Should the age of consent be lowered?
In an article for Spiked, (http://www.spiked-online.com/site/article/13604/) Barbara Hewson, a well-known barrister specialised in reproduction rights, argues that the age of consent should be lowered to ‘stop the persecution of old men’. She also wrote that, ‘Touching a 17-year-old’s breast, kissing a 13-year-old, or putting one’s hand up a 16-year-old’s skirt’ is not comparable to atrocities such as gang rape and should be seen as ‘low-level misdemeanours’. In the concluding paragraph, she argues for a reduction of the age of consent to 13, the removal of the anonymity that victims receive in the media and in courts and a strict statute to prevent prosecutions after a set amount of time has passed since the alleged offences. Is Barbara arguing for an update of the justice system or is she just being outrageous?
Some may support Hewson in that there are ‘lower level’ sexual crimes. In the UK, the age of consent is currently 16 but it is not exactly enforced. If two under 16s have sex, the authorities do not care. It only becomes an issue if one party complains that they did not give consent or if someone of age has sex with someone underage. Several surveys will show that the vast majority of teenagers lose their virginities before or close to the age of consent. The lax enforcement of the age of consent may cause some to agree somewhat with Hewson. However, touching and kissing a teenager is only a minor crime if it is committed by a fellow teenager, who only meant to touch and kiss. The difference between these crimes and the likes of Saville etc are that they were fully grown men committing offences against children, who did not give consent or did not know what was happening, and they most likely intended to go much further. The victims in those cases have probably suffered greatly. Being groped one day, whilst still technically sexual assault, is not along the same lines as the offences investigated in the Yewtree investigation. I agree with Hewson’s comment about the low level misdemeanours but they are only low level if only committed once and by a person of similar age, of course, there are many grey areas. On the other hand, those low-level crimes become major crimes if committed over a substantial amount of time, to many victims or by a much older person. The persecution of anyone who commits such a crime, no matter how long ago, is just and should happen.

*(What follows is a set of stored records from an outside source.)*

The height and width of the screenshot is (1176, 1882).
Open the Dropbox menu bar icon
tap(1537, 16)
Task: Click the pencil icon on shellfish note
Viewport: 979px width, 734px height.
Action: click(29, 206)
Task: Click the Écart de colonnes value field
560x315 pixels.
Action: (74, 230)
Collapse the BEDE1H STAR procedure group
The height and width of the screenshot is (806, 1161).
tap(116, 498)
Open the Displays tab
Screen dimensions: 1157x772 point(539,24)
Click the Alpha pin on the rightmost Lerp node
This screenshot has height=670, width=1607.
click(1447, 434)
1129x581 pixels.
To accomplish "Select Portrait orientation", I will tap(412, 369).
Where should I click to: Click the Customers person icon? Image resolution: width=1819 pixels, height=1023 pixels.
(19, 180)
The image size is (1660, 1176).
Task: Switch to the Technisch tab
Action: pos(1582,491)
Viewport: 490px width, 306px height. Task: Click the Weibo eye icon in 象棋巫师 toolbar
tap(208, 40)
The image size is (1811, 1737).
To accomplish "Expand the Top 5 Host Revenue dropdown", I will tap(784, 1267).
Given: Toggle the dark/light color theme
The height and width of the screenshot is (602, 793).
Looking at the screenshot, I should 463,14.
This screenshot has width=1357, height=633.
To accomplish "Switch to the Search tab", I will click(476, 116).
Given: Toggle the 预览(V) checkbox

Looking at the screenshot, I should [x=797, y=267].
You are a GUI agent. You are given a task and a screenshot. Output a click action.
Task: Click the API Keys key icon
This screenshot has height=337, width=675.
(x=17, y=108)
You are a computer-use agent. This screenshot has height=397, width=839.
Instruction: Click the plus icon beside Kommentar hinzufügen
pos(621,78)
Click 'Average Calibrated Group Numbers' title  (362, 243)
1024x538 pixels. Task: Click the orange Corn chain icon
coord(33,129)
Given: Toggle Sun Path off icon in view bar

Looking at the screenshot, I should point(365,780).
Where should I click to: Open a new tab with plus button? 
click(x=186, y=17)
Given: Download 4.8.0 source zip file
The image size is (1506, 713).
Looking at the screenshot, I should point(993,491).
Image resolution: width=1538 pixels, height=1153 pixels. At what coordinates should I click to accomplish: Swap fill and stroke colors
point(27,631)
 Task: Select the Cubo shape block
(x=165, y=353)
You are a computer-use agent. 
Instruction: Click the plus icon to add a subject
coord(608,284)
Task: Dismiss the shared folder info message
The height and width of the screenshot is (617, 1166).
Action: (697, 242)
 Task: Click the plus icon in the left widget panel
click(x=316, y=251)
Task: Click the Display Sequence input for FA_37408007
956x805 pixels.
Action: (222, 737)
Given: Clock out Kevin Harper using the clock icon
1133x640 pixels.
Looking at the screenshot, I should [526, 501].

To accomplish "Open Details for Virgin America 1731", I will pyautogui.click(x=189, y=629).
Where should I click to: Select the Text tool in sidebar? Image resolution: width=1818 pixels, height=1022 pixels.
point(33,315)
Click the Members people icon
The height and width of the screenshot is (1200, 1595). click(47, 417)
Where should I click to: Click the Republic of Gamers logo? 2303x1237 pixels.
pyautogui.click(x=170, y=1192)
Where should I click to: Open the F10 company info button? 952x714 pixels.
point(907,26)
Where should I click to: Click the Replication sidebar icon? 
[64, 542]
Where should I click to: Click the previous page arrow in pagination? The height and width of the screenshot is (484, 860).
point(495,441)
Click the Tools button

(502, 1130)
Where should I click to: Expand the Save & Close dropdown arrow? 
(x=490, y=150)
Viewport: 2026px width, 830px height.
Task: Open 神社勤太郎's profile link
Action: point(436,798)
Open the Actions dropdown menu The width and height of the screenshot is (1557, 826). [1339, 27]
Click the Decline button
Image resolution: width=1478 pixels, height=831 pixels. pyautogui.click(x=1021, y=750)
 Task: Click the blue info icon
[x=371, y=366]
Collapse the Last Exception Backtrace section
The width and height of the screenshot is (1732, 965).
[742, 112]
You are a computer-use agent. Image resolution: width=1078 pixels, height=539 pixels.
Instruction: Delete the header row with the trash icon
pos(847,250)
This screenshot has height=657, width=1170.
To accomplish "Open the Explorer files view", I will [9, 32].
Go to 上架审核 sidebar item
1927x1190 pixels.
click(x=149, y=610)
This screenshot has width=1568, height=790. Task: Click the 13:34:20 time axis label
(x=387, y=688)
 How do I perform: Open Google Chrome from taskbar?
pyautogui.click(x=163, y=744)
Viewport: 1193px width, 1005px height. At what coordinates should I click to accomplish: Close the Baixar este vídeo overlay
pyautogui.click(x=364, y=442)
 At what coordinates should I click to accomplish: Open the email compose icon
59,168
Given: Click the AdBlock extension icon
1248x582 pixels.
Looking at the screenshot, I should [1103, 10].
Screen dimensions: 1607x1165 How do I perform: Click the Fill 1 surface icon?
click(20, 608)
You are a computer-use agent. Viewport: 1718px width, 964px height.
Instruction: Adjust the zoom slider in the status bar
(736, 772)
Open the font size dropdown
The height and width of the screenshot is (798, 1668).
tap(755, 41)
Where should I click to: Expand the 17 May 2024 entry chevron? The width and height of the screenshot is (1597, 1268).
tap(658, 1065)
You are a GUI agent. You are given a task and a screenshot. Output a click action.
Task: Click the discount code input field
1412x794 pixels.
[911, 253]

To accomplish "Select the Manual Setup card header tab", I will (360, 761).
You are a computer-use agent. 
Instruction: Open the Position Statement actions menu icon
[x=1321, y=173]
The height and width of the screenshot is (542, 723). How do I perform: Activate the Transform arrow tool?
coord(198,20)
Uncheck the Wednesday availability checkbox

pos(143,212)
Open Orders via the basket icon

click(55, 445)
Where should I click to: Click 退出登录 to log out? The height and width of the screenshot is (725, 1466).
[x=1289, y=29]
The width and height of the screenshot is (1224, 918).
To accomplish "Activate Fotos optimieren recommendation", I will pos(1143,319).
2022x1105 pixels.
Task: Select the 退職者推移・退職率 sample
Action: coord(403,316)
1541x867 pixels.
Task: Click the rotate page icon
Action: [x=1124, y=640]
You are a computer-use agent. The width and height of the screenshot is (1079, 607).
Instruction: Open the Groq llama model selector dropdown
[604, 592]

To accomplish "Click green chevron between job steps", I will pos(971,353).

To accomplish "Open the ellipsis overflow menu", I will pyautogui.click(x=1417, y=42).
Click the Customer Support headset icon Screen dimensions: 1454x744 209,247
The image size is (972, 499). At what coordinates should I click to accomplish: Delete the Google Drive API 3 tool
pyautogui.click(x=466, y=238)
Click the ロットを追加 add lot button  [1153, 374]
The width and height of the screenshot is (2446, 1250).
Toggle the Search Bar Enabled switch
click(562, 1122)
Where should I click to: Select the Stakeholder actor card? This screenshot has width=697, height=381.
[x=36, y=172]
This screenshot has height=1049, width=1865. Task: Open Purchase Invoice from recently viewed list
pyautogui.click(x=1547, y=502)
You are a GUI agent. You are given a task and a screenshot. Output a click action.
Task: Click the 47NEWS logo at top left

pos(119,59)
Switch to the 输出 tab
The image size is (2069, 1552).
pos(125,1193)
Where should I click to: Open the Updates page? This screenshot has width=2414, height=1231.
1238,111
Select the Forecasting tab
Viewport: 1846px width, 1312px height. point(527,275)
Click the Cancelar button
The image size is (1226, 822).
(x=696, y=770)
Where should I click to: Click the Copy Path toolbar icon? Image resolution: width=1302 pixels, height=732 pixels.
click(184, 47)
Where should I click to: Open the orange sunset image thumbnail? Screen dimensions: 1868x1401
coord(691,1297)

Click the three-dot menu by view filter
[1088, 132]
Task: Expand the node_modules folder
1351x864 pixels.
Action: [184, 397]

In a country where you cannot get behind the wheel until you are 17, cannot drink or be seen as a legal adult in your own right until you are 18, there appears to be no reason why the age of consent should be changed. When you are 13, you are only just experiencing puberty, how can you be mature enough to decide whether you want to have sex? Lowering the age of consent would imply that the government believes that at that age, you are intelligent enough to decide what to do with your body, when you most certainly are not. Aged 13, you have only just begun secondary education, it is your choice if you decide to have sex, but the age of consent should definitely not be lowered as it would give the wrong impression. The NSPCC said her ‘ill-informed and outdated’ views ‘beggars belief’ and this was echoed by many victims involved in the Yewtree investigation and I wholeheartedly agree.
In the wake of Hewson’s comments, there has been a sort of witch hunt for her. She wrote on her Twitter that people had called for her to be raped and to be ‘hunted into obscurity’. One article on Spiked (http://www.spiked-online.com/site/article/13612/) was somewhat in favour of her in that Furedi said that the response to her comments was a ‘moral lynching.’ Unfortunately, I have little sympathy for her, especially since her comments were made around the time of the Cleveland girls being freed. A Google search for her comes up with no news stories in support of her views. Many comment pieces write that 13 year olds may be thinking about sex, but are not emotionally or physically ready to make such a decision and so the laws in place should stay there. To quote an article on the Action Institute website, (http://www.lifesitenews.com/news/lower-the-age-of-consent-to-13-why-stop-there/) ‘Lowering the age of consent would simply put a stamp of approval on predatory behavior. Ms. Hewson, as an officer of the court, you should know better. For shame.’